DB Scholar

YottaDB is a new cloud native, multi-model, multi-tenant NoSQL database built in house here at Tencent. It offers high performance, low cost, flexible data model and rich features. What’s unique about YottaDB is that it give customers the flexibilities to fine tune the trade offs among consistency, performance, availability and cost. In this opening blog, I will discuss YottaDB’s customer value propositions, scenarios and its key architectures and technologies.

Value Proposition

In the last decade, NoSQL industry has mostly fulfilled its original promises in scalability, performance, and easy to develop applications. Many leading vendors also offered rich set of enterprise features such as auto scale, serverless, secondary index, SQL like query, multi-tenancy, and integration with search, AI, and analytics. YottaDB’s goal is to meet and exceed them. It has some unique value propositions that set it apart from others. They are:

Provide tunable flexibilities among consistency, performance, availability and cost.
Can easily deploy anywhere without locking customers to a specific cloud provider or proprietary ecosystem.
Can support multiple models of data APIs and storage mechanisms through a developer friendly extensibility framework while providing a unified management system.
Can handle both large number of small tenants and large tenants while still maintaining strict tenant resource isolation.
Can truly scale compute and storage independently, and horizontally without limit.
Performance still matters. For customers with stringent performance requirements, YottaDB leverages the latest hardware and software technologies to offer unmatched latency and throughput.

##############################

▶ _What the task requires_
Rewrite the YottaDB introduction from "YottaDB is a" to "architectures and technologies.", swapping "customers" for "users".

▶ _Supplied material_
##############################

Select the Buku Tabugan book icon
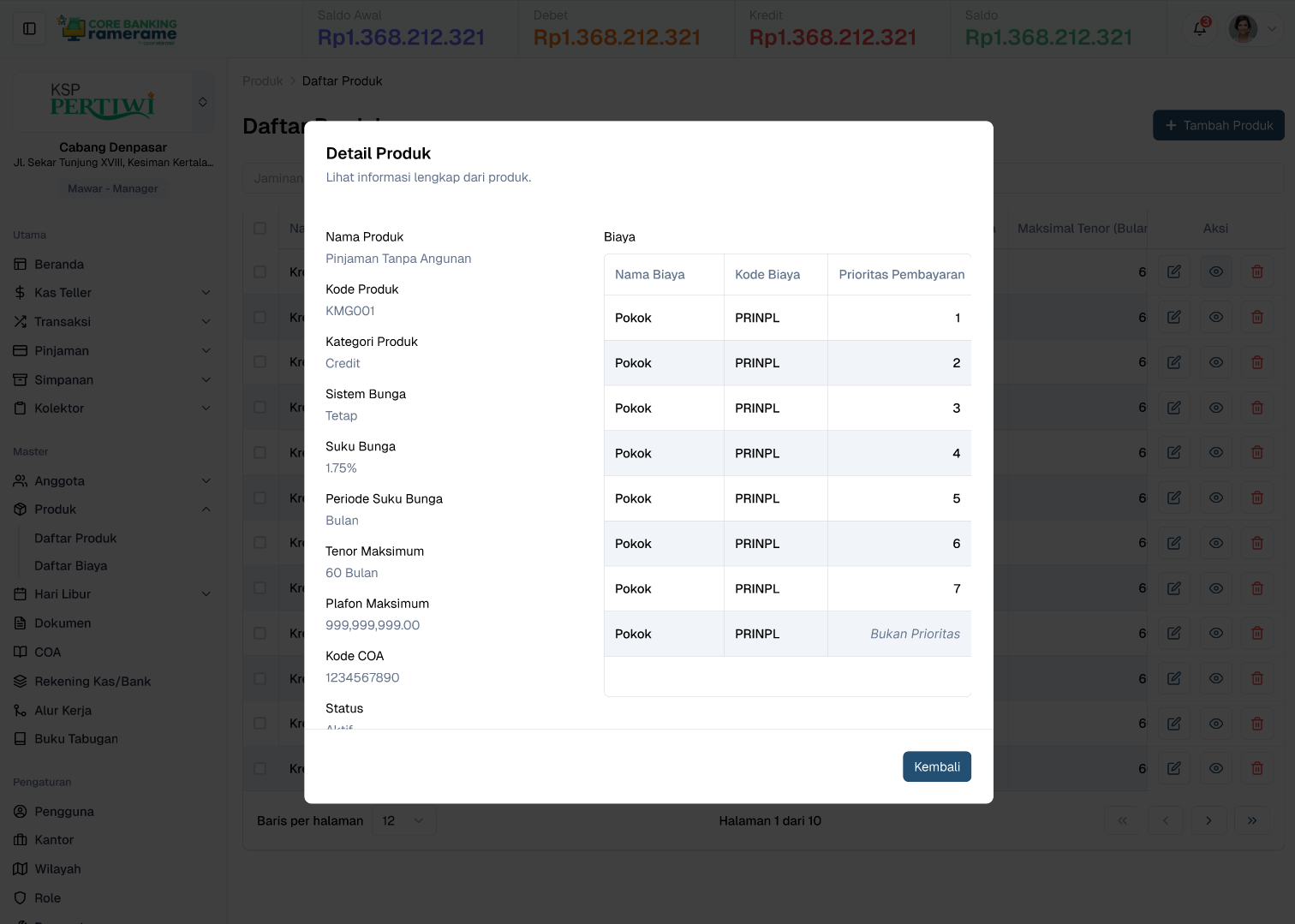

##############################

▶ _Full output_
YottaDB is a new cloud native, multi-model, multi-tenant NoSQL database built in house here at Tencent. It offers high performance, low cost, flexible data model and rich features. What’s unique about YottaDB is that it give users the flexibilities to fine tune the trade offs among consistency, performance, availability and cost. In this opening blog, I will discuss YottaDB’s customer value propositions, scenarios and its key architectures and technologies.